7. Het beroep is ongegrond. Eiser krijgt daarom het griffierecht niet terug. Hij krijgt ook geen vergoeding van zijn proceskosten.

Beslissing

De rechtbank verklaart beroep ongegrond.
Deze uitspraak is gedaan door mr. J. Smeets, rechter, in aanwezigheid van mr. P.P. Schaap, griffier.
De uitspraak is uitgesproken in het openbaar en bekendgemaakt op:
Informatie over hoger beroep
Een partij die het niet eens is met deze uitspraak, kan een hogerberoepschrift sturen naar de Afdeling bestuursrechtspraak van de Raad van State waarin wordt uitgelegd waarom deze partij het niet eens is met deze uitspraak. Het hogerberoepschrift moet worden ingediend binnen vier weken na de dag waarop deze uitspraak is verzonden.

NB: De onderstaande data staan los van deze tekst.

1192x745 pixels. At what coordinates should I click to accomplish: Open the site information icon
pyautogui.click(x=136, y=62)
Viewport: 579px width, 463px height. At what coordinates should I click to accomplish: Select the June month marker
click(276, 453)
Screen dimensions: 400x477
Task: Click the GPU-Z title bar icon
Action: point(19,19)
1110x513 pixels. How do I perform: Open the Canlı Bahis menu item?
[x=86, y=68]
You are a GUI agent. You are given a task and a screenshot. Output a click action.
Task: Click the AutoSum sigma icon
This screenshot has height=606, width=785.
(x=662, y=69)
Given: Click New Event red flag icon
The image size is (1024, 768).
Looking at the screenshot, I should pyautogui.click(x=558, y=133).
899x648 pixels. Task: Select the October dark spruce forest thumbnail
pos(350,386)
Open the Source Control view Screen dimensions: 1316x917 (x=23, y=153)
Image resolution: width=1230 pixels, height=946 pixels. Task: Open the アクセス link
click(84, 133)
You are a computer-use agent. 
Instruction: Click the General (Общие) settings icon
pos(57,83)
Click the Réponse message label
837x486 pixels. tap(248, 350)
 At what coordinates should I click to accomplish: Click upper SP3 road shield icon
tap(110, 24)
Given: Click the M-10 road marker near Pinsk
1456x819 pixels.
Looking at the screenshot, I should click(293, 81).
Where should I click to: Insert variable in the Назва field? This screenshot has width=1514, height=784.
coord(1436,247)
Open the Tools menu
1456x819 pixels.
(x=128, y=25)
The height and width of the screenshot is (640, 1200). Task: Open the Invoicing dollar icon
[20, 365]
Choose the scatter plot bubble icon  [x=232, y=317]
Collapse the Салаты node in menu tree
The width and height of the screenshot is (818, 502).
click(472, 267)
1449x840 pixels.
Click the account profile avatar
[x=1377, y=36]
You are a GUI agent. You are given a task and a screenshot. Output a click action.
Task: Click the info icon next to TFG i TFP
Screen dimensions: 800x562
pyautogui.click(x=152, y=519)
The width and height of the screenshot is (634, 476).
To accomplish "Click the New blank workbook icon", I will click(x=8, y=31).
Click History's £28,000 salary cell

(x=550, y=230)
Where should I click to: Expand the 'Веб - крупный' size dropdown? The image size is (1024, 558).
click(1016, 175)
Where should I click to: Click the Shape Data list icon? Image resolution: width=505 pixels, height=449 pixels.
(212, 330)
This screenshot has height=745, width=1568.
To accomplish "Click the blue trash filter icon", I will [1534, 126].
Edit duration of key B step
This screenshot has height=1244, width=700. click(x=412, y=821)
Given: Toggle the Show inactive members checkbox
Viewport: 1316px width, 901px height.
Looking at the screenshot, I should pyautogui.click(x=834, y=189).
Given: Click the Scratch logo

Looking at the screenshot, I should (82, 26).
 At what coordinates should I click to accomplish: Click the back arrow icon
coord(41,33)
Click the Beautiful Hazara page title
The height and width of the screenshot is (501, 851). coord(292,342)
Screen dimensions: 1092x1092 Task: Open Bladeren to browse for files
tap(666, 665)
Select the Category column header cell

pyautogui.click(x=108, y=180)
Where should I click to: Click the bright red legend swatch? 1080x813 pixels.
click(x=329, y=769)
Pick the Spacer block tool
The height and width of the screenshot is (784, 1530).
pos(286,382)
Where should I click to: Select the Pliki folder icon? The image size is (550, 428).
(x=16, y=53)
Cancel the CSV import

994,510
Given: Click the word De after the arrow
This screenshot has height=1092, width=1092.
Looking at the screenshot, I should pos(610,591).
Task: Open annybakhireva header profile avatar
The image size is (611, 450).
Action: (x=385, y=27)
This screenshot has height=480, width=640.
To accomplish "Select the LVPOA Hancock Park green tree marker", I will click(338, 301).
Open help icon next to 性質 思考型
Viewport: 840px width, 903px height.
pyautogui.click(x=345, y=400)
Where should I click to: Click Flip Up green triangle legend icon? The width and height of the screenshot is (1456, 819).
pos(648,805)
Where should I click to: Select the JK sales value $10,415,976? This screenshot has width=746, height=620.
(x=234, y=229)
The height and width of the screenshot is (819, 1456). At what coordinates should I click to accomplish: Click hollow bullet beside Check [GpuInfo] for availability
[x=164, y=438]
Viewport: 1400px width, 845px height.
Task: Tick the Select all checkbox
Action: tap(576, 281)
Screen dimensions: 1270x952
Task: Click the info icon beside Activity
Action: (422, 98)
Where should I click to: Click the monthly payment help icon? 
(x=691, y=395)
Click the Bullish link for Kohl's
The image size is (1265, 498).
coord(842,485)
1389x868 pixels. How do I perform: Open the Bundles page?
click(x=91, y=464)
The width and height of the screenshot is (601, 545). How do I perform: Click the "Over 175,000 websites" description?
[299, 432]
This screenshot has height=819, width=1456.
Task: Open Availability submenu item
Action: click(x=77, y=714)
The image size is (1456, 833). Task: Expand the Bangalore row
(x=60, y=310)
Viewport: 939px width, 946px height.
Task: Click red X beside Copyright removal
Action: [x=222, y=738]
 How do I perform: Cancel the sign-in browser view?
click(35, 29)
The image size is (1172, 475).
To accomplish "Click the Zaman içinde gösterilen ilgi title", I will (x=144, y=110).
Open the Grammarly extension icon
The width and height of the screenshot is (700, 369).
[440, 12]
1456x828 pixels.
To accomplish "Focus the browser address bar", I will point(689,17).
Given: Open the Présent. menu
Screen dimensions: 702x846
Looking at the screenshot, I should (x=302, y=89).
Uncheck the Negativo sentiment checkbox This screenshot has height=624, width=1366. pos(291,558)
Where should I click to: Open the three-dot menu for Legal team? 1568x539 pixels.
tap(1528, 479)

Kan de indiener de behandeling van het hoger beroep niet afwachten, omdat de zaak spoed heeft, dan kan de indiener de voorzieningenrechter van de Afdeling bestuursrechtspraak van de Raad van State vragen om een voorlopige voorziening (een tijdelijke maatregel) te treffen.

Voetnoten

1.Verdrag tot bescherming van de rechten van de mens en de fundamentele vrijheden.
2.Participatiewet.
3.Vreemdelingenbesluit 2000.
4.Vreemdelingencirculaire 2000.
5.Op grond van artikel 4:84 van de Algemene wet bestuursrecht (Awb).